Dataset extract:
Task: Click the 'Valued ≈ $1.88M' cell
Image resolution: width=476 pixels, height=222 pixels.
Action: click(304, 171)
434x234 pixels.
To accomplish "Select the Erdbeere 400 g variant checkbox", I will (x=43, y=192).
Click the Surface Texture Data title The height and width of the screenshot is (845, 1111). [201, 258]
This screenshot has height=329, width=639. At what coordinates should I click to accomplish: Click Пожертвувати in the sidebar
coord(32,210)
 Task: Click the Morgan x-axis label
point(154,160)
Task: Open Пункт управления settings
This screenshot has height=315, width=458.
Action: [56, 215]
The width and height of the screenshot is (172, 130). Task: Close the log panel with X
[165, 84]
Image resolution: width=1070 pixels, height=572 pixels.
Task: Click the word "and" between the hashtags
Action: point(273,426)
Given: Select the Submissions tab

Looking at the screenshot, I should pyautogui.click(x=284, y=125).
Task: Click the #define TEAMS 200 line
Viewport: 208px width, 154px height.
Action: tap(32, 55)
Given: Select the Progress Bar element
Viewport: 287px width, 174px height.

Aim:
Copy every one of the items above exactly as they are, line for line.

The reply:
Task: Click the 'Valued ≈ $1.88M' cell
Image resolution: width=476 pixels, height=222 pixels.
Action: click(304, 171)
434x234 pixels.
To accomplish "Select the Erdbeere 400 g variant checkbox", I will (x=43, y=192).
Click the Surface Texture Data title The height and width of the screenshot is (845, 1111). [201, 258]
This screenshot has height=329, width=639. At what coordinates should I click to accomplish: Click Пожертвувати in the sidebar
coord(32,210)
 Task: Click the Morgan x-axis label
point(154,160)
Task: Open Пункт управления settings
This screenshot has height=315, width=458.
Action: [56, 215]
The width and height of the screenshot is (172, 130). Task: Close the log panel with X
[165, 84]
Image resolution: width=1070 pixels, height=572 pixels.
Task: Click the word "and" between the hashtags
Action: point(273,426)
Given: Select the Submissions tab

Looking at the screenshot, I should pyautogui.click(x=284, y=125).
Task: Click the #define TEAMS 200 line
Viewport: 208px width, 154px height.
Action: tap(32, 55)
Given: Select the Progress Bar element
Viewport: 287px width, 174px height.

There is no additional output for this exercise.